**SET PROBLEM:** Identify every line in the material below that contains the word "computer", and copy each of those lines in full.

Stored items

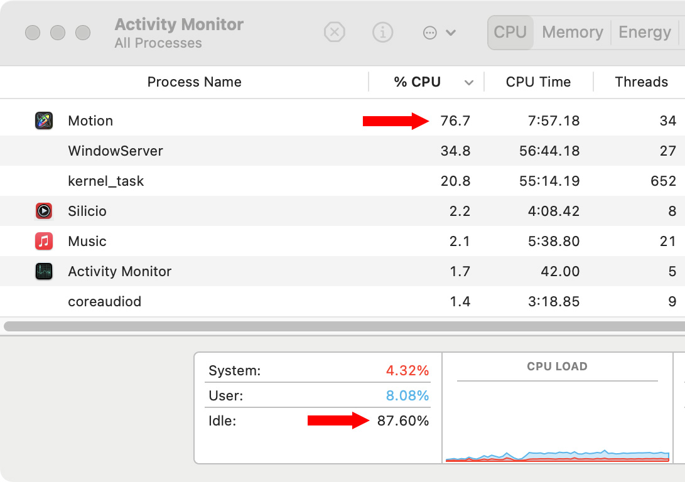The image size is (685, 482).
Task: Sort by Threads column header
Action: point(641,82)
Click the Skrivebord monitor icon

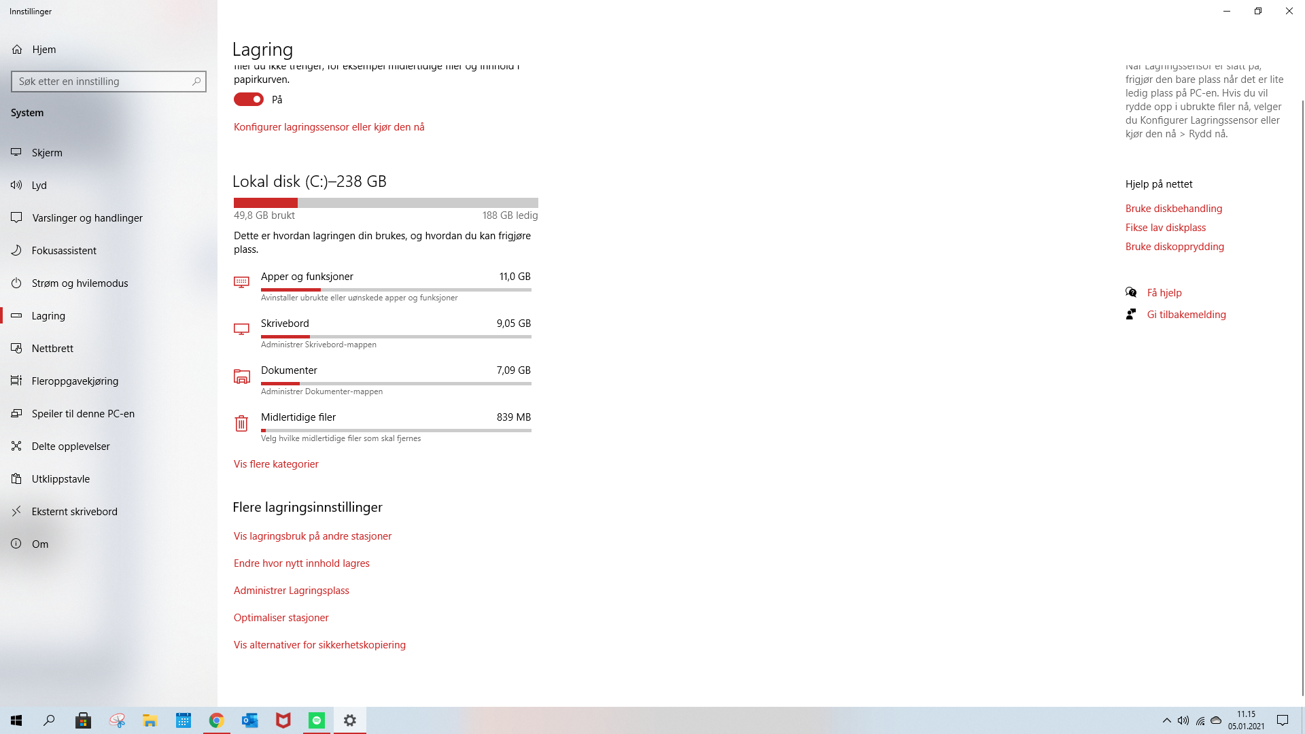click(241, 329)
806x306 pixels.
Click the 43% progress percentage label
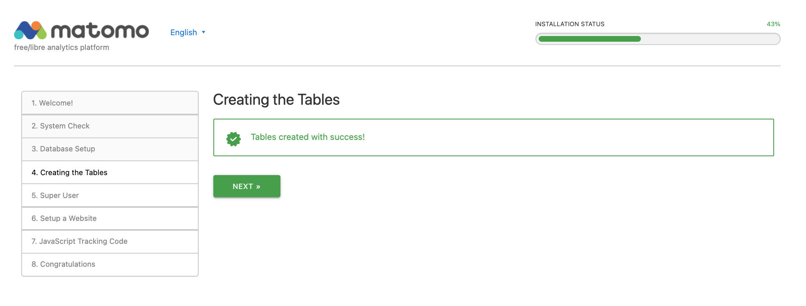(773, 24)
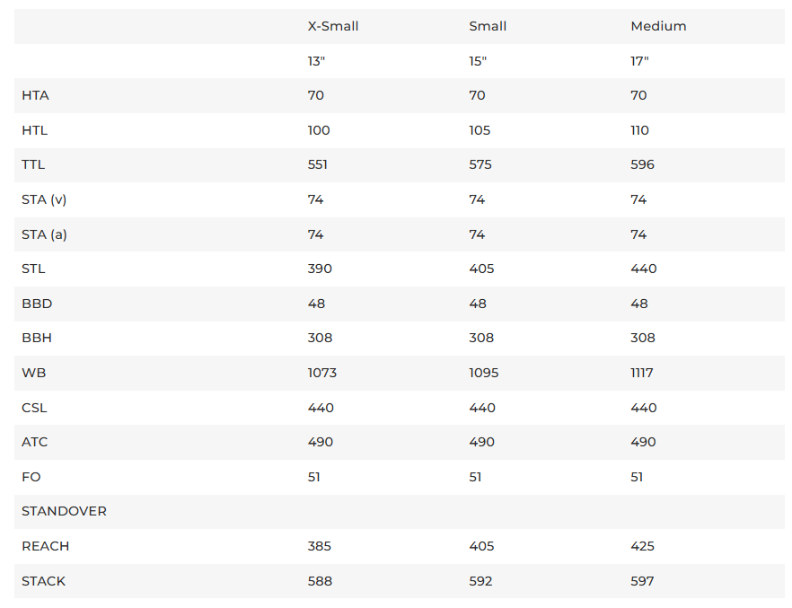Screen dimensions: 792x608
Task: Click the WB value 1117
Action: (x=643, y=373)
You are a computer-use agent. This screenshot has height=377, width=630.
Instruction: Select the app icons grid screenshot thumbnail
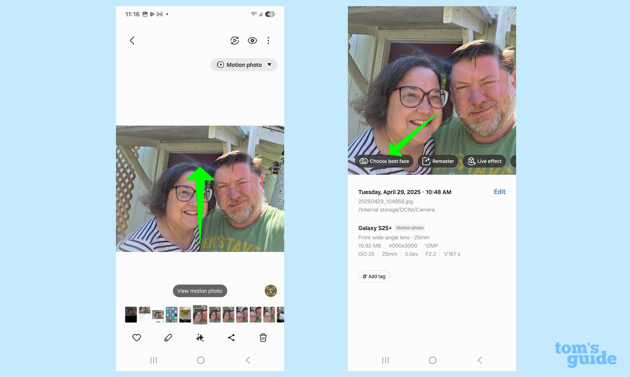171,314
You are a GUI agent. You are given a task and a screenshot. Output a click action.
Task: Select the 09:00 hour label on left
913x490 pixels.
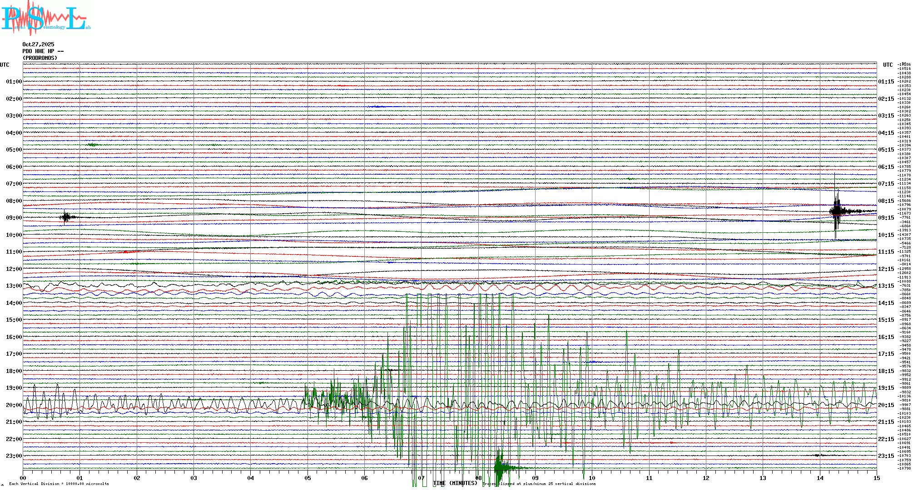14,218
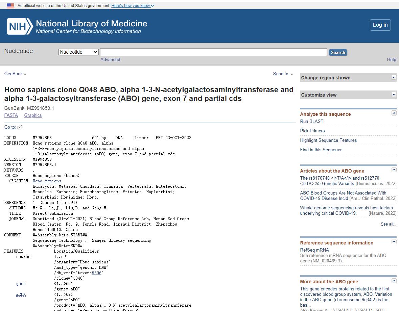399x311 pixels.
Task: Switch to FASTA view
Action: [x=11, y=115]
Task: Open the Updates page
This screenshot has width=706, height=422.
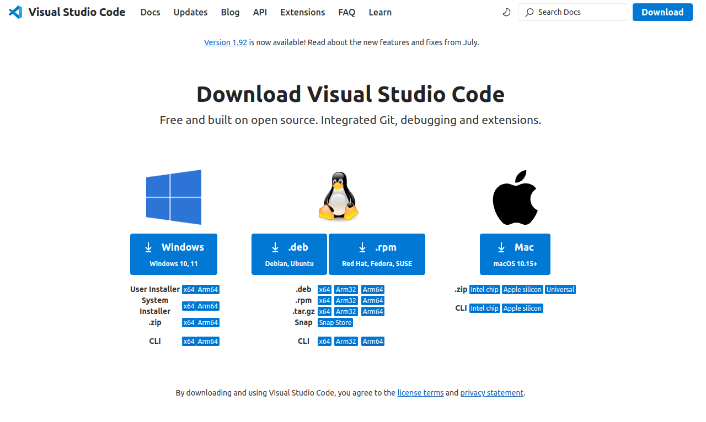Action: [x=190, y=12]

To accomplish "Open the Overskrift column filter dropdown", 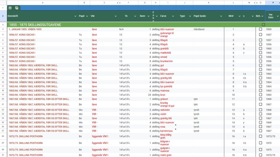I will click(75, 16).
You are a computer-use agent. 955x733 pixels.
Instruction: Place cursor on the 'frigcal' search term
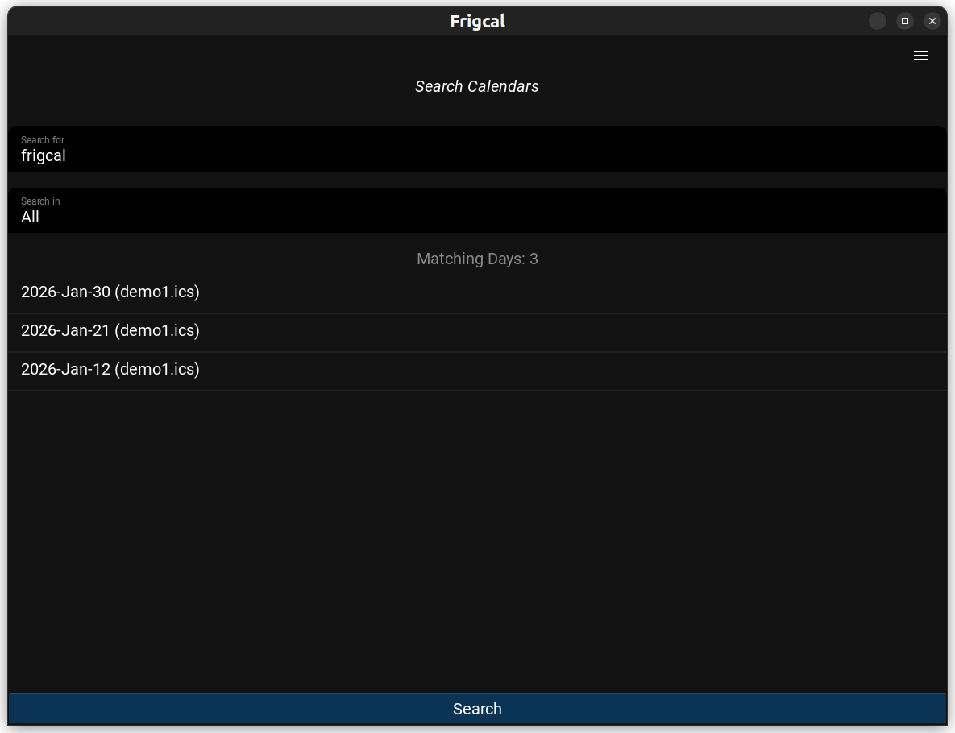pos(44,156)
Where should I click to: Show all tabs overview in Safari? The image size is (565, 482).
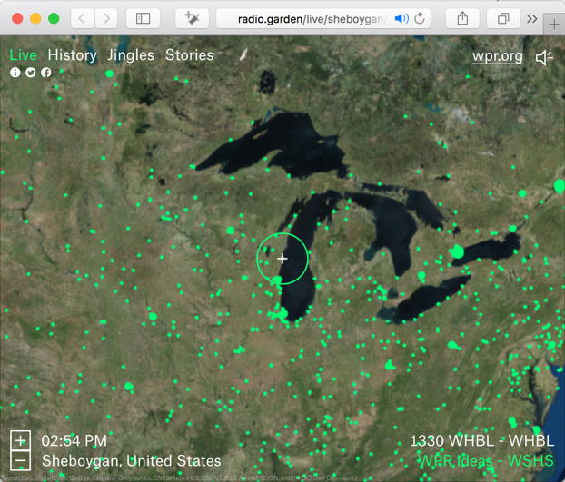pyautogui.click(x=502, y=18)
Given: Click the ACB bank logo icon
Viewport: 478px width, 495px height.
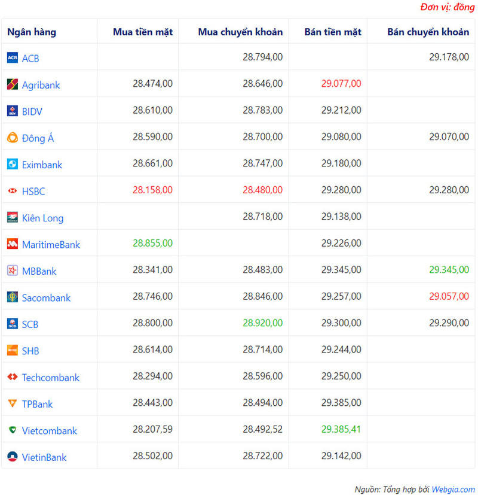Looking at the screenshot, I should point(13,58).
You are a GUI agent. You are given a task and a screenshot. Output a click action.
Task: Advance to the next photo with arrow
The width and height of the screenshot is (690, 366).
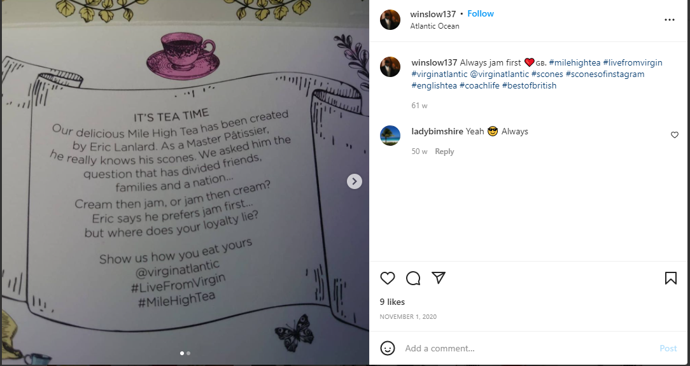tap(355, 181)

**RESULT FOR THIS TASK:**
You are a computer-use agent. This screenshot has height=377, width=630.
You are a computer-use agent. 955x733 pixels.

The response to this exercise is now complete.